Cells were stained with different antibody as described above. Before adding the antibodies 5 µl of Brilliant stain buffer (BD, Catalog No 563794) and 5 µl True Stain Monocyte blocker (BioLegend, Catalog no 426101) was added in every tube. As recommended in Ref.13, cells were 1st stained with TCRγδ antibody for 15 min then stained with the master mix of the rest of the antibodies for another 15 min. Cells were then washed twice with 3 ml of staining buffer and finally resuspended in 250 µl of PBS, kept in ice until analyzed using a Cytek Aurora (full spectral cytometer). Final staining volume was 200 µl. We have used two panels, 1 and 2. All the details are in Supplementary Table S3.

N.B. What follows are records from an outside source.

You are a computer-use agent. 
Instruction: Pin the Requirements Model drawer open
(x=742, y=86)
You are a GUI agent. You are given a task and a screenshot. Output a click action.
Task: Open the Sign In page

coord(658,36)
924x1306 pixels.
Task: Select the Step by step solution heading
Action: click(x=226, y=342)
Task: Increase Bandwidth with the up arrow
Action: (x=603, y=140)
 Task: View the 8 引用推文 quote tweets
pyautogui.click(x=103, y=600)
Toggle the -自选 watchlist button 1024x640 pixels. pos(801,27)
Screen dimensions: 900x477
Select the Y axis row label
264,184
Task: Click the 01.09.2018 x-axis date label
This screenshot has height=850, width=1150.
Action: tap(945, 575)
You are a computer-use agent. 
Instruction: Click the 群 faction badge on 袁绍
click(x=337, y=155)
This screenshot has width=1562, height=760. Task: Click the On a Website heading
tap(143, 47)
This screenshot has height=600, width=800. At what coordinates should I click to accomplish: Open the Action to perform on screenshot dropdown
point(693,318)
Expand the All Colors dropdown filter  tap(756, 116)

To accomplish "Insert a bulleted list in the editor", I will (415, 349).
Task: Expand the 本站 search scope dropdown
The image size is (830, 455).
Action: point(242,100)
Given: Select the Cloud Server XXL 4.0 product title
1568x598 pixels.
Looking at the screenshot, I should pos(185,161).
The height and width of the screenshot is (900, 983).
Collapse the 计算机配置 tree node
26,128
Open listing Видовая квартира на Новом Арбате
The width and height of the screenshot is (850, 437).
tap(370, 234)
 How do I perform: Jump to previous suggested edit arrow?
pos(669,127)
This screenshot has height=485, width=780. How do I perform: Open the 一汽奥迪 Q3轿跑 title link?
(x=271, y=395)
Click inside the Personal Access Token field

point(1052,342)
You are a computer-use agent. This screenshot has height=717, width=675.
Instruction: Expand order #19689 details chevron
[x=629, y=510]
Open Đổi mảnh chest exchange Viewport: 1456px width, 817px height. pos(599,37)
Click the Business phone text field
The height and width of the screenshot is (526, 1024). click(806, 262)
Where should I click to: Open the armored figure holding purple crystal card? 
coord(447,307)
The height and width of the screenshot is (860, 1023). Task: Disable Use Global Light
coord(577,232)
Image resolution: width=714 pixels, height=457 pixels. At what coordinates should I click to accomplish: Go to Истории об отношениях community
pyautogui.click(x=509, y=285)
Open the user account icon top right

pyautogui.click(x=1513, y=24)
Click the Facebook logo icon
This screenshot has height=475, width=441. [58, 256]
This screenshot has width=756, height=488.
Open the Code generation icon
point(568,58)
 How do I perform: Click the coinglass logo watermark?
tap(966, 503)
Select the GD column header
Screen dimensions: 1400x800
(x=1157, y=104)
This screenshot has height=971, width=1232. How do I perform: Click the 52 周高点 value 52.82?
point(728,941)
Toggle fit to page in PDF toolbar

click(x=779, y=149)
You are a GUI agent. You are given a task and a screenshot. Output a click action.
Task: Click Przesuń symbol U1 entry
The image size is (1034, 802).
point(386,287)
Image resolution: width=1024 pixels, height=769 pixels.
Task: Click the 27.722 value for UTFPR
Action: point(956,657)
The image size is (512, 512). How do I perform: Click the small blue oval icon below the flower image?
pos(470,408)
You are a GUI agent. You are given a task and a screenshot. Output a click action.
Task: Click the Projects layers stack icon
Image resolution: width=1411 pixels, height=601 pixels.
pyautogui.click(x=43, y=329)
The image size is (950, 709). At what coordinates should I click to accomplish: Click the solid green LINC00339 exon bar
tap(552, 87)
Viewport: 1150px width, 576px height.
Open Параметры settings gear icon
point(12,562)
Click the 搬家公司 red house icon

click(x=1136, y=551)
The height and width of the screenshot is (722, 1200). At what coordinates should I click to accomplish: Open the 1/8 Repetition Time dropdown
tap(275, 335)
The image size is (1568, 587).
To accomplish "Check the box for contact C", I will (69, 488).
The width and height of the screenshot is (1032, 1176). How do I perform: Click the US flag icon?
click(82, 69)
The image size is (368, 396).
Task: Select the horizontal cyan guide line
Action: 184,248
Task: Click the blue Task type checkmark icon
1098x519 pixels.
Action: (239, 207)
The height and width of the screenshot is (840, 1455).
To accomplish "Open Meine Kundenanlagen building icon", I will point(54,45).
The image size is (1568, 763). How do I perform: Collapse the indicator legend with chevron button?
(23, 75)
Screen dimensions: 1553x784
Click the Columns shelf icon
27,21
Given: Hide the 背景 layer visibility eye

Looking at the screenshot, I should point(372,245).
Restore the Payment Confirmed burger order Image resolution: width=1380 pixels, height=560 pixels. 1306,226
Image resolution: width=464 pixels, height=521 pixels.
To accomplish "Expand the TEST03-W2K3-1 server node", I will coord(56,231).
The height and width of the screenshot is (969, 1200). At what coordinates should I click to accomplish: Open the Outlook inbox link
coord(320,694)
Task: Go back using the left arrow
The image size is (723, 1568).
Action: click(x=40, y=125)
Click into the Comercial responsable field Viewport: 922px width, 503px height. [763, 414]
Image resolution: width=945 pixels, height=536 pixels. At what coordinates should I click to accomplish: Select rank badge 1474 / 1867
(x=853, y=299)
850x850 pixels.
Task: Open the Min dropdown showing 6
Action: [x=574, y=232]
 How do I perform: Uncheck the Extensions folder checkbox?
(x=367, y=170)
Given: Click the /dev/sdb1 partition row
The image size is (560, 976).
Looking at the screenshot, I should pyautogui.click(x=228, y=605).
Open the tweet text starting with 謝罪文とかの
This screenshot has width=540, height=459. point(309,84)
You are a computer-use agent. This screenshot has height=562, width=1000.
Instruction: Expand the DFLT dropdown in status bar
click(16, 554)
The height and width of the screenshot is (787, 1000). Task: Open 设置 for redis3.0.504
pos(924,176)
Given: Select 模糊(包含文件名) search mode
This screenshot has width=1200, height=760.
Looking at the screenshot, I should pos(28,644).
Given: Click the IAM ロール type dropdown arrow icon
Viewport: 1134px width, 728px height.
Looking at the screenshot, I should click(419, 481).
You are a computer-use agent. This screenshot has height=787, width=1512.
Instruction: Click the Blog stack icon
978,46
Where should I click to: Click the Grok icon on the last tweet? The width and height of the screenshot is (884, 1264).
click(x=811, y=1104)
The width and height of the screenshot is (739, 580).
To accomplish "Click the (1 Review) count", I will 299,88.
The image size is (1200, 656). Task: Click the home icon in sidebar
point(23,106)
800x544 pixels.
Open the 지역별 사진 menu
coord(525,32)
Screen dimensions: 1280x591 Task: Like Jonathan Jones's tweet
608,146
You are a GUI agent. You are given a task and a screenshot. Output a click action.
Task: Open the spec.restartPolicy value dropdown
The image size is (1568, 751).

One drop of compensation bead (UltraComp eBeads Compensation Beads: Thermo Fisher, catalog 01-2222-41) was stained with half of the antibody used to stain cell for 20 min and washed twice with PBS for single stained control.

Flow cytometer setup for the validation assay

  1. 1.

    Both panels were run using exactly same gain settings.

  2. 2.

    Four sets of gain were used.

  3. 3.

    Cytek Assay Settings or CAS was used as standard gain setup.

  4. 4.

    One setup was created by increasing the gain of all fluorescence channel by 80%. Other two setups were created by decreasing the gain of all fluorescence channel by 50 and 70% respectively.

  5. 5.

    For every gain set antibody capture beads were run to perform the unmixing, followed by the fully stained cells.